Cenote Jardín del Edén, also known as Cenote Ponderosa, is a large natural freshwater pool, surrounded by a lush jungle. With its massive rock formations covered in green moss, its translucent green water and its very specific aquatic life, it is a singular snorkeling spot, which is well-worth exploring.
Cenote Jardín del Edén is located along the federal route 307, some 15mi/25km south of Playa del Carmen. The cheapest way to reach it is to ride a colectivo (collective taxi) travelling along the road. Ask the driver to drop you off at the cenote: he will stop at the crossing with the little dirty road leading to the site. It is then about 10 minutes’ walk from the highway. You can also reach it with your own car (a free parking is available at the cenote), or book a tour including a visit to Cenote Jardín del Edén with a local tour operator, generally including snorkeling equipment and pick-up at your hotel.

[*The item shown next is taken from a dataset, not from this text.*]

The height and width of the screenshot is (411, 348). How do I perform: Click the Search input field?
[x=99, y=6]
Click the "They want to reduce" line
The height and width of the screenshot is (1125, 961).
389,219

Entry is 200 pesos per adult. The cenote is closed on Saturdays. Snorkeling equipment and life jacket rental are available on-site.
Enter the water from one of the three stairs that have been installed on the wooden decks bordering the cenote.
The area to snorkel covers the whole open-water cenote, which is about 100 meters long and 30 meters wide. The water level in the cenote varies, but is never more than 25 feet/8m in the deepest part. The water temperature is at a constant 76-77°F/24-25°C in the cenote throughout the year.
The underwater visibility is amazing and offers wonderful light effects. You will surely enjoy exploring the rocks covered in aquatic plants and moss, where you can spot a fair variety of freshwater fish, including mollies, platys and tetras. If you are lucky, you may also spot slider turtle.
There are some small underwater caves passages in the cenote that you can free dive through if you are an advanced snorkeler. We advise you to do it only with a guide.
Pay attention to people jumping off the cliffs.
Drinks and snacks are available at the cenote. The Barcelo Resorts are set in front of the dirty road leading to the spot, just across the highway.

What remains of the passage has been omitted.